Machine Learning-based Virtual Screening and Its Applications to Alzheimer’s Drug Discovery: A Review

Background: Virtual Screening (VS) has emerged as an important tool in the drug development process, as it conducts efficient in silico searches over millions of compounds, ultimately increasing yields of potential drug leads. As a subset of Artificial Intelligence (AI), Machine Learning (ML) is a powerful way of conducting VS for drug leads. ML for VS generally involves assembling a filtered training set of compounds, comprised of known actives and inactives.
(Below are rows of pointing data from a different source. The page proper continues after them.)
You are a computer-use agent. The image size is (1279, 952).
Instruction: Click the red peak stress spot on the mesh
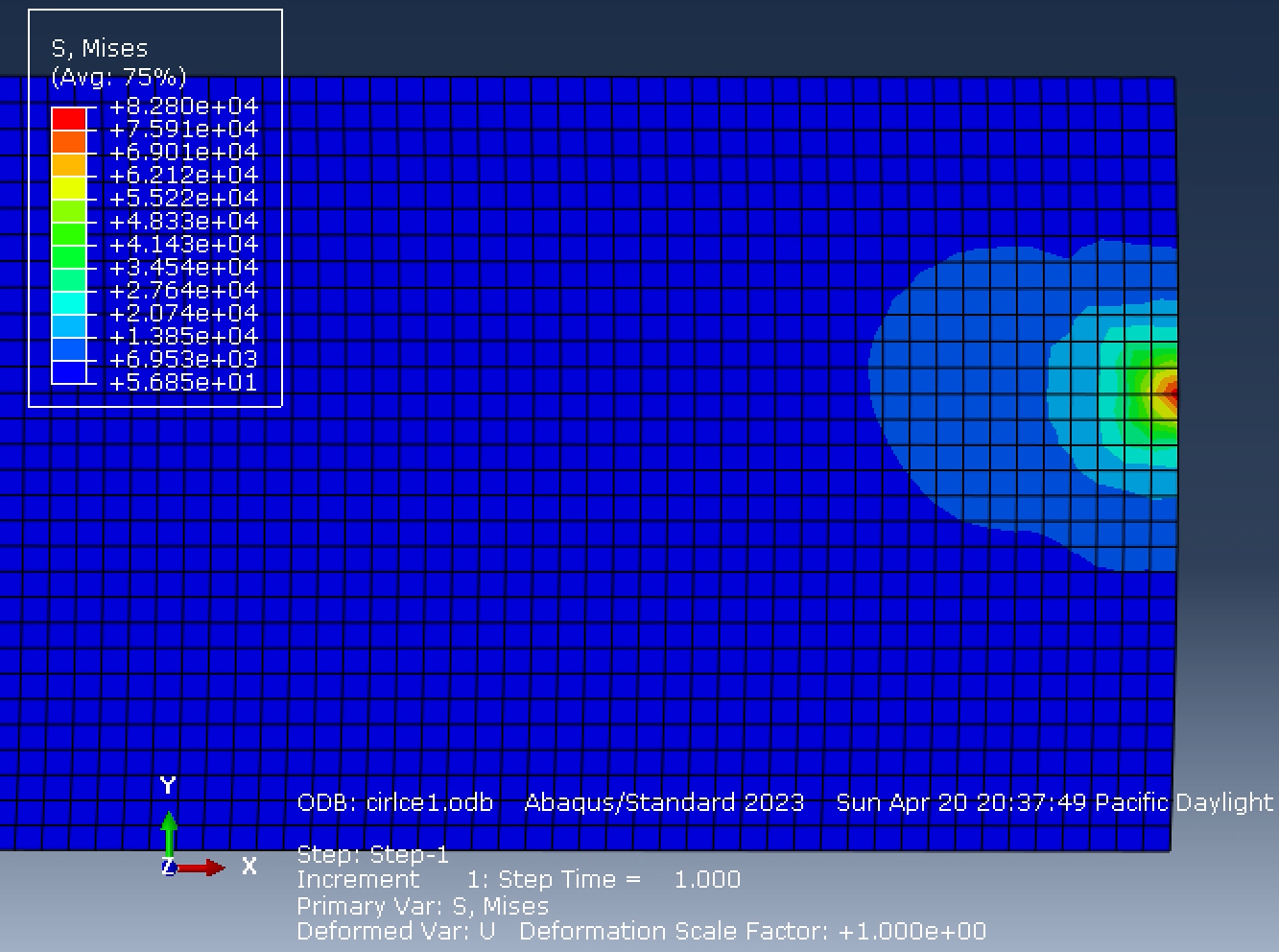coord(1172,393)
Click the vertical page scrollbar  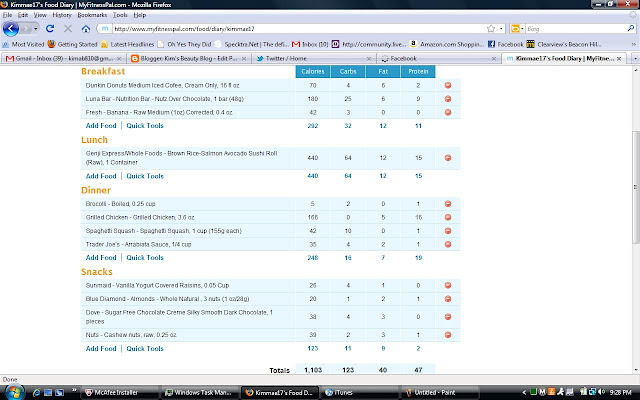[636, 188]
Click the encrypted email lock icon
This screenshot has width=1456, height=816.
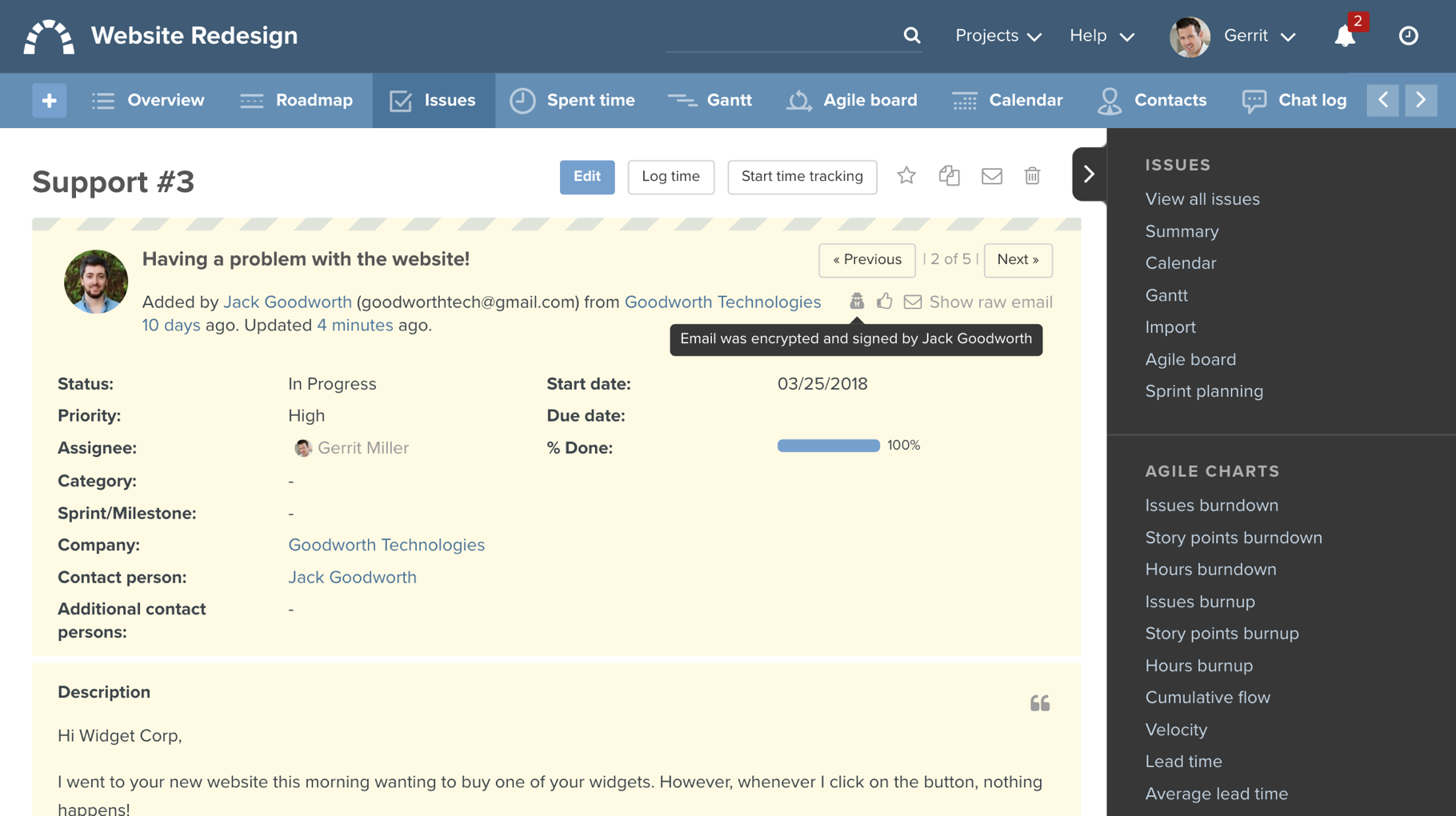point(857,302)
After training the model, it is validated and, if sufficiently accurate, used on previously unseen databases to screen for novel compounds with desired drug target binding activity. Objective: The study aims to review ML-based methods used for VS and applications to Alzheimer’s Disease (AD) drug discovery. Methods: To update the current knowledge on ML for VS, we review thorough backgrounds, explanations, and VS applications of the following ML techniques: Naïve Bayes (NB), k-Nearest Neighbors (kNN), Support Vector Machines (SVM), Random Forests (RF), and Artificial Neural Networks (ANN). Results: All techniques have found success in VS, but the future of VS is likely to lean more largely toward the use of neural networks – and more specifically, Convolutional Neural Networks (CNN), which are a subset of ANN that utilize convolution. We additionally conceptualize a work flow for conducting ML-based VS for potential therapeutics for AD, a complex neurodegenerative disease with no known cure and prevention. This both serves as an example of how to apply the concepts introduced earlier in the review and as a potential workflow for future implementation. Conclusion: Different ML techniques are powerful tools for VS, and they have advantages and disadvantages albeit. ML-based VS can be applied to AD drug development.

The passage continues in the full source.